Неужели он потерпит неудачу из-за обычной коричневой двойной двери с тремя стеклами на каждой половинке? Какое-то мгновение он поиграл с мыслью разбить центральное стекло. Вышло бы быстро. Ударить локтем по стеклу, всунуть руку к замку, и дверь открыта. Потребуется десять секунд. Но он не решался. Будет слышно. Возможно, в этих роскошных кварталах звук бьющегося стекла действует хуже автомобильной сигнализации. Как только первые осколки упадут на асфальт, все окна могут заполниться любопытными лицами.
Однако стоять здесь нельзя.
Чем более неловко он себя чувствовал, тем менее естественным казалось то, что он здесь стоит. Может, немного пройтись по соседней улице? Хотя слишком далеко уходить нельзя. Вдруг кто-нибудь все-таки выйдет, когда он окажется на расстоянии тридцати, сорока, пятидесяти метров. Что тогда делать? Как безумному, нестись по улице и просить их придержать дверь, словно это дверца лифта в американском фильме. На такое обязательно обратят внимание и запомнят.

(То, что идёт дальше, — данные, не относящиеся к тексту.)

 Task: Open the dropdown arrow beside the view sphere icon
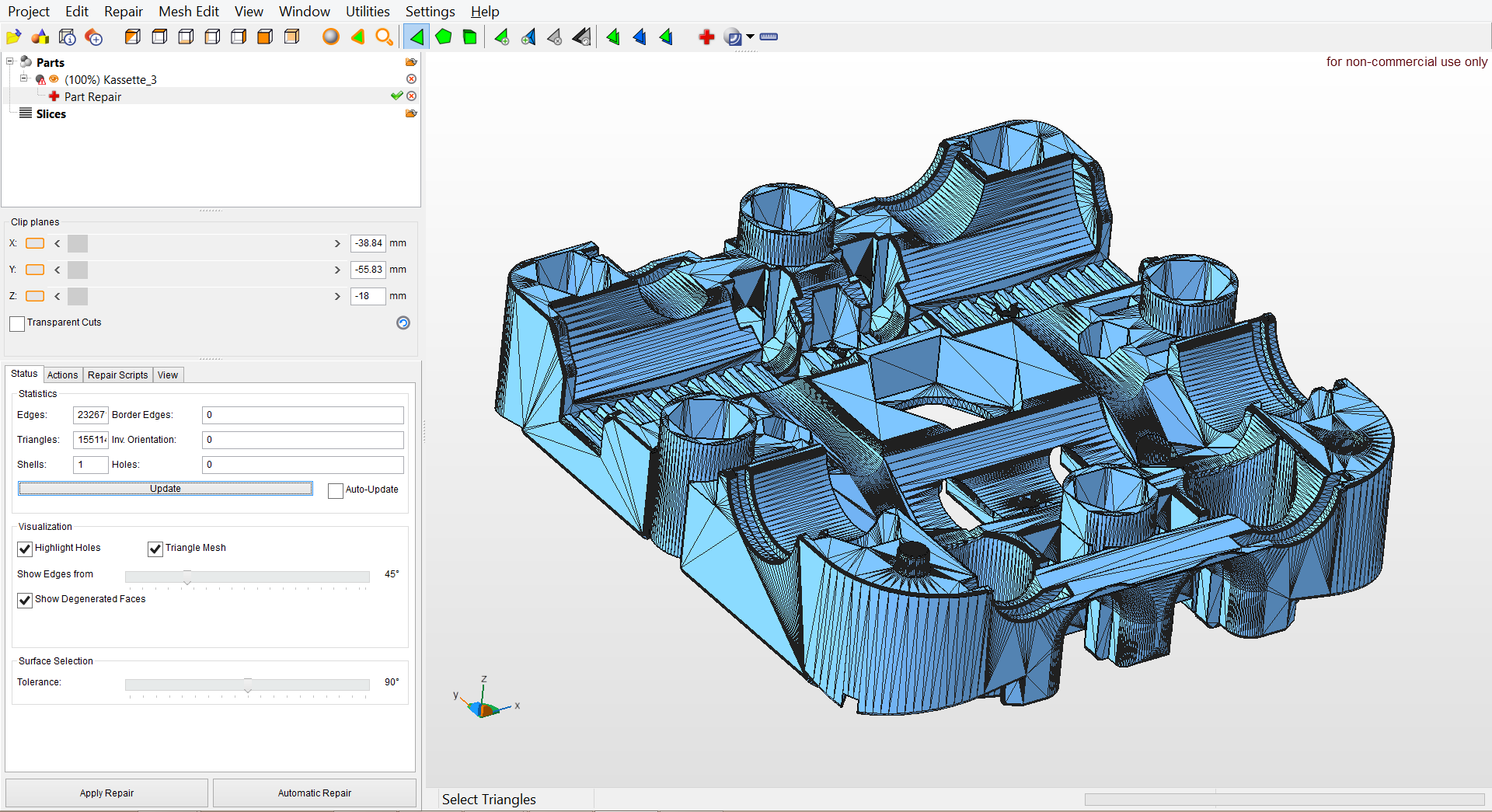pos(750,37)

Но стоять здесь нельзя. Злость нарастала. Плохо. Если действуешь в порыве злости, легко допустить ошибку. Надо размяться. Пройтись, чтобы справиться с нетерпением и раздражительностью. Права на ошибку у него нет. Он сделал несколько осторожных шагов в сторону Стургатан, ничуть не отличавшейся по размеру от улицы, по которой он шел. Завернув за угол, он двинулся дальше. Решил, что обойдет весь квартал, и если, когда он вернется, в течение пяти минут никто не откроет дверь, то он выбьет стекло.
Стало получше.
У него появился план.
Торкель стоял в маленькой комнате, неотрывно глядя на висящую на стене белую доску.
Переместив фотографию Франка Хедена в центр доски, он изучал ее. Фотография была сделана до того, как на него обрушилась болезнь. Он выглядел сильным и очень решительным. Пристальный взгляд из-под коротко подстриженных стального цвета волос, наводящий на мысль о солдате элитного подразделения, намек на щетину на резко очерченном подбородке. Если преступником является Франк, и эту фотографию опубликуют, то все увидевшие ее скажут, что он выглядит страшно опасным.
А в настоящий момент почти все указывало на то, что преступник – Франк.
Главное: у него имелся мотив. Деньги, конечно, но в сочетании с тем, как недолго Франку осталось жить, мотив становился еще более веским. Он был вынужден блюсти свои интересы, позаботиться о будущем сына, проследить за тем, чтобы после него остались не только результаты неудачных сделок. Впрочем, другие фрагменты мозаики тоже вставали на место.
Он знал Яна Седера. Насколько хорошо, они не знали, но Франк сам признался в том, что их пути периодически пересекались. То, что он смотрел между пальцев, когда речь шла об отдельных нарушениях правил охоты, и за это Седер мог одолжить ему ружье, представлялось вполне реальным.